Lawrence group asks community to rally in solidarity after ICE agent kills Minnesota mother
photo by: Bruce Kluckhohn/AP
People gather for a vigil after an Immigration and Customs Enforcement officer shot and killed a motorist earlier in the day, Wednesday, Jan. 7, 2026, in Minneapolis.
The Sanctuary Alliance in Lawrence is asking community members to participate in a rally Sunday to express opposition to “rogue violent actions by federal agents” after an ICE agent fatally shot a 37-year-old mother Wednesday in Minneapolis.
Thousands of people across the country rallied and held vigils Wednesday for Renee Good, a U.S. citizen who was shot to death in her car. The ICE agent claimed that Good was trying to run him over, but multiple accounts and videos contradict that narrative. President Trump has sought to portray Good, a mother of three, as a “terrorist.”
Good’s ex-husband told The Associated Press that she had just dropped off her child at school and was driving home with her partner when she encountered the ICE agents.
Good was shot in the head in a residential neighborhood south of downtown Minneapolis, about a mile from where police killed George Floyd in 2020.
Lawrence’s Sanctuary Alliance has joined numerous organizations across the country in denouncing the shooting as an unwarranted act of deadly violence in the name of immigration enforcement.
“The start of this new year has been ripped away from us by the continued violence of federal forces,” the group said on social media. “We need to take our power back, in solidarity, in community.”
The solidarity demonstration is scheduled from noon to 1 p.m. Sunday at Ninth and Massachusetts streets, the site of regular protests aimed at the Trump administration.

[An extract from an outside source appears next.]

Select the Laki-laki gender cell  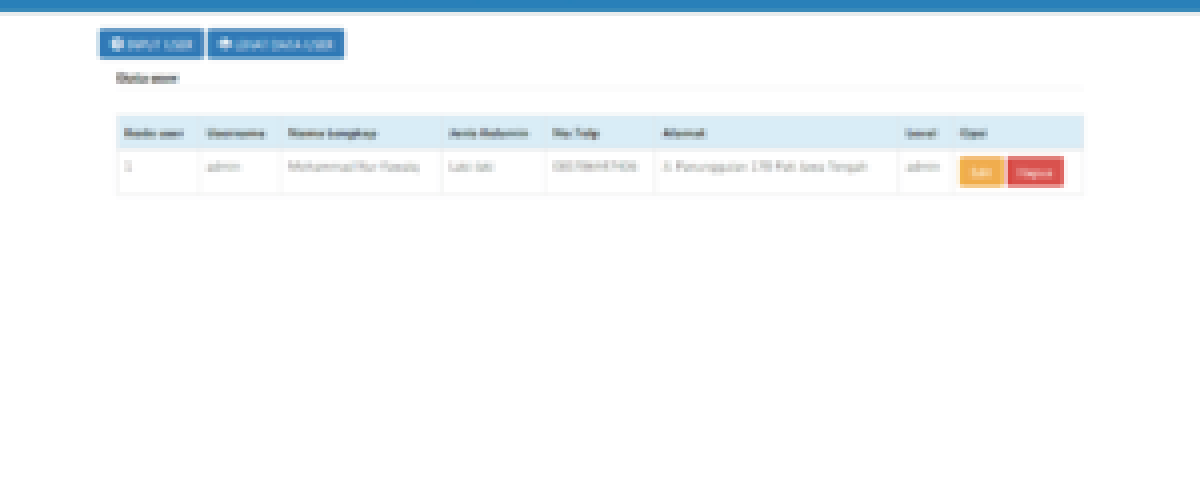pyautogui.click(x=471, y=167)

“We are grateful to the Sunday protest organizers for giving us the space to show our solidarity with Minneapolis and our immigrant neighbors who continue to be terrorized by ICE,” the group said. “We ask the community to show up with us.”
Public records show Good had recently lived in Kansas City, Missouri, where she and another woman with the same home address had started a business last year called B. Good Handywork.

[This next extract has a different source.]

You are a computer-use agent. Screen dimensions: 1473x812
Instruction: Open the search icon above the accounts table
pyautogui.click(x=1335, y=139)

Dozens of protesters gathered Thursday morning outside a Minneapolis federal building being used as a base for the immigration crackdown. Border Patrol officers fired tear gas and doused demonstrators with pepper spray to push them back from the gate.
Area schools in Minnesota were closed as a safety precaution as Gov. Tim Walz pleaded for calm.
— The Associated Press contributed to this report.